Pipe-making

Argus Dowdy, the best living prayer-pipe maker, is passing his skills down to me. For a few weeks now, I've traveled to his home every weekend in Skiatook, Oklahoma, about 3 hours away. He's helping me learn the very old way of carving pipestone, including using a hand drill to bore the hole, and designing the entire thing with hand files (no mechanical tools). He's also showing me how to inlay the stone with silver, as was done in the 1800s (except then they used bullet lead because it was more available). We're going to start carving the stem out of ash this week, and bore the hole with a rod of red-hot metal, inch by painstaking inch. The stem will be decorated with porcupine quill work, and will have slots carved into it that will be used to for tying on Sun Dance ribbons.
Argus makes pipe sculptures for art shows that are purely commercial, and they sell for thousands of dollars. A traditional prayer pipe, however, must never be bought and sold because it is a living thing, and he is going to make mine with me and give it to me. During the entire process, he's sharing a lot of stories and teachings and humor, plus he's welcomed my kids into his home to watch and learn, too. 

The design of the pipe we're making is one I came up with, and every tiny detail has meaning. Some of the designs might only be recognized by very traditional Ojibways. Argus wants me to use this pipe for healing prayers for people who have been harmed in some way (imagine that!), and has asked me to design it purely as a healing/peacemaking tool.
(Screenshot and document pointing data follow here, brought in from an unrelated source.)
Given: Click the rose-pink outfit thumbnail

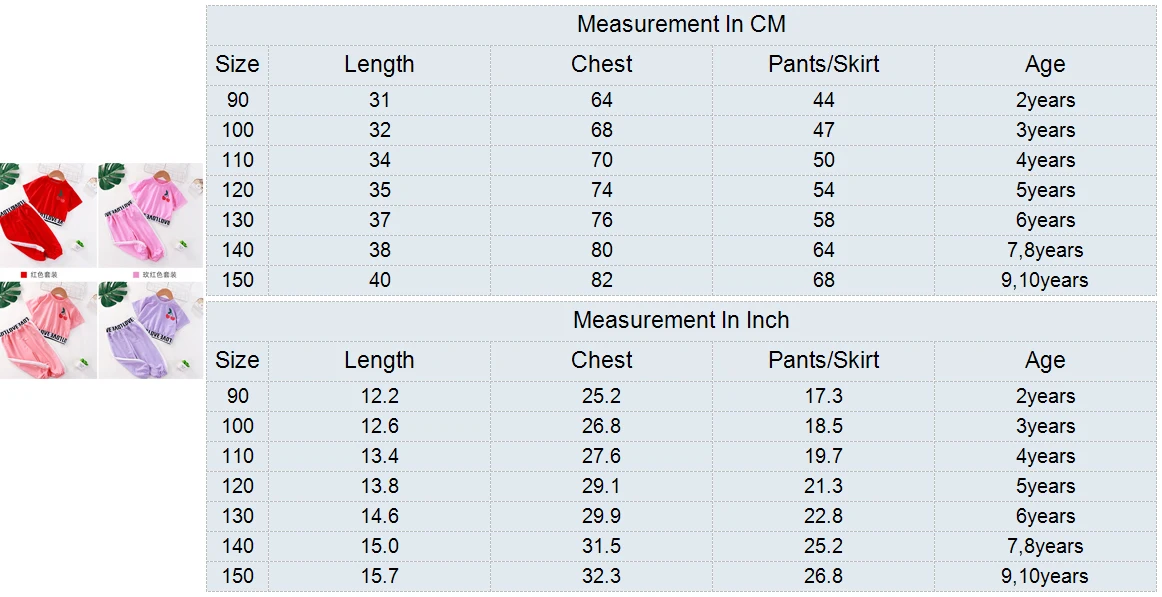Looking at the screenshot, I should (150, 214).
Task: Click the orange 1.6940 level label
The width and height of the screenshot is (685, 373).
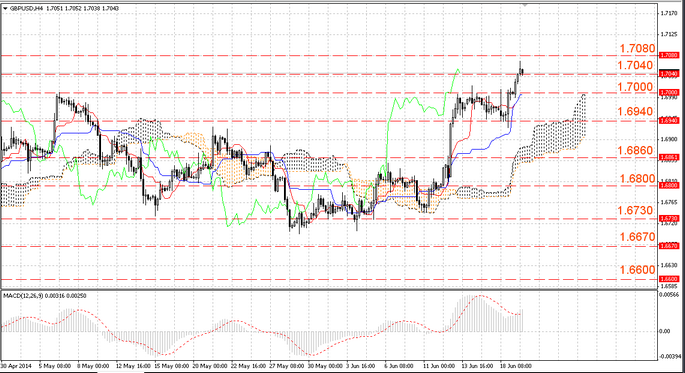Action: pyautogui.click(x=635, y=111)
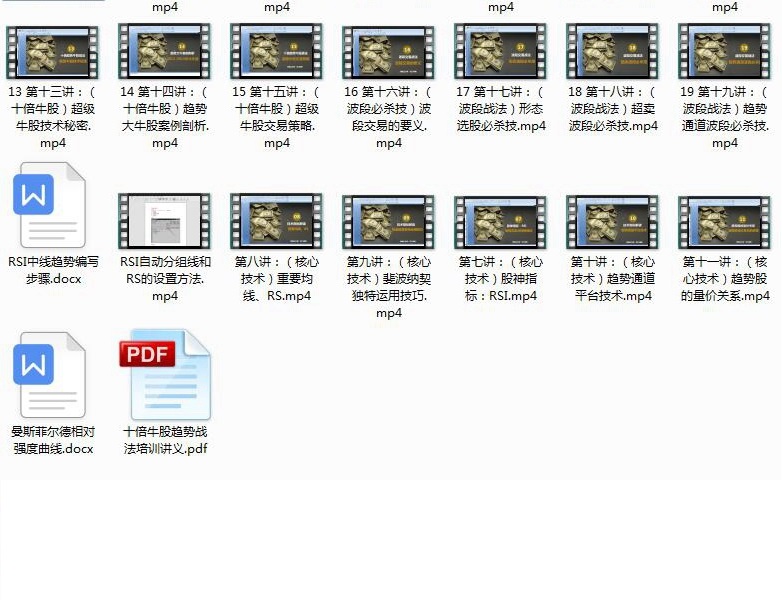Click the file name label RSI中线趋势编写步骤.docx

click(x=53, y=270)
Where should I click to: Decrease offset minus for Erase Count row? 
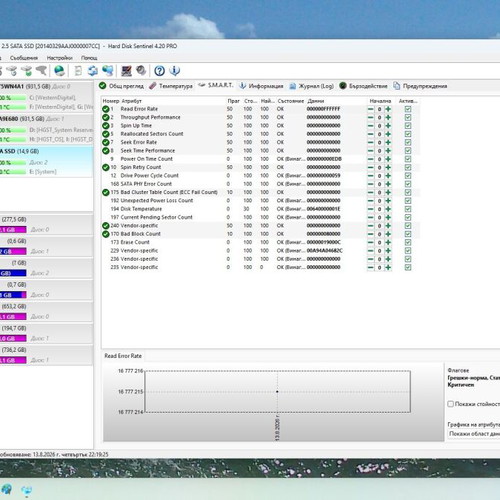(370, 242)
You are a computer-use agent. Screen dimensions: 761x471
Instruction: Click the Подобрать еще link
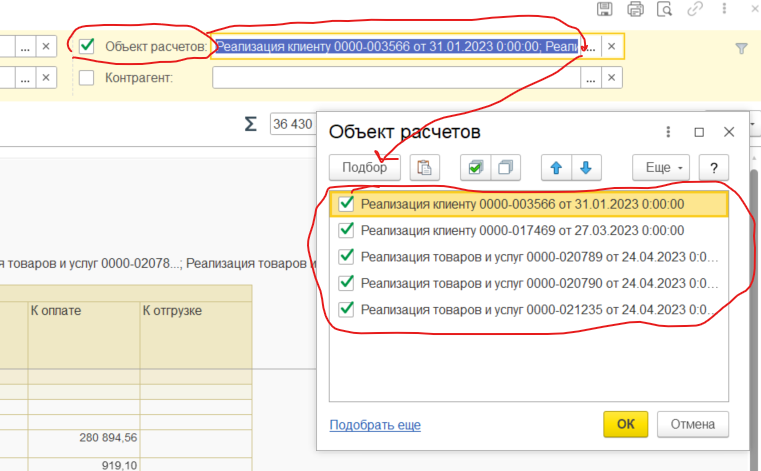375,425
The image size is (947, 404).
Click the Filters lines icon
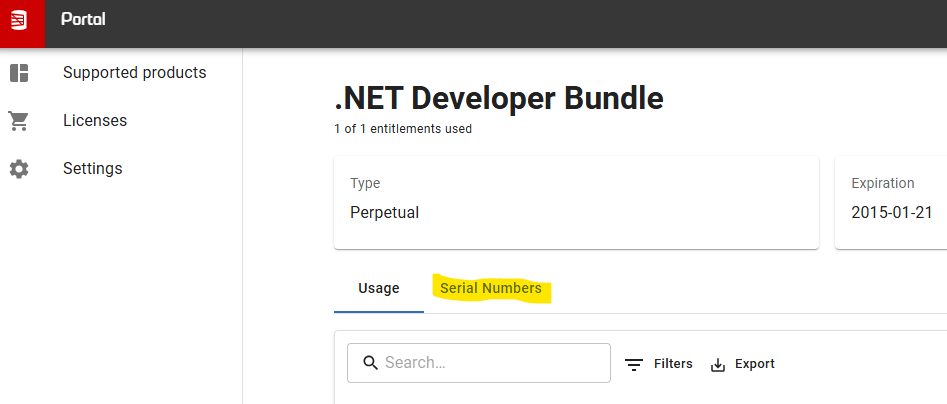[x=634, y=365]
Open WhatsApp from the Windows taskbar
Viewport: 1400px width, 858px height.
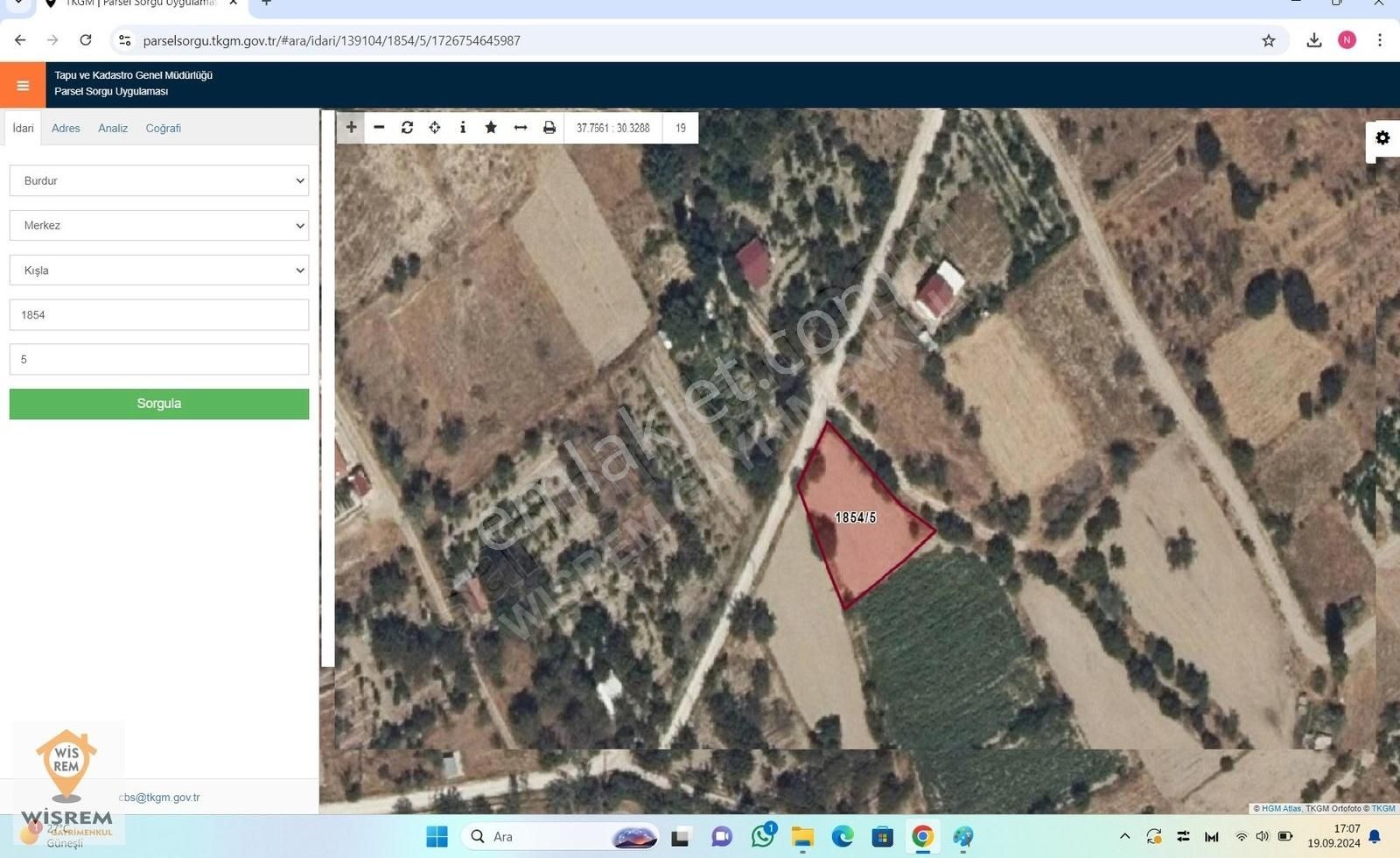point(762,837)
In the Indian way, any person who gives you tobacco and asks for prayer MUST have their request accepted--it is forbidden to deny the request of any person who asks to be prayed with in this way. Working with Argus is an amazing experience, because he is one of the true living legends of ancient pipe lore. In fact, he's the founder of the Pipekeepers group of Indians from many tribes who are working together to protect the sacred pipestone and pipes from misuse by preserving endangered traditions.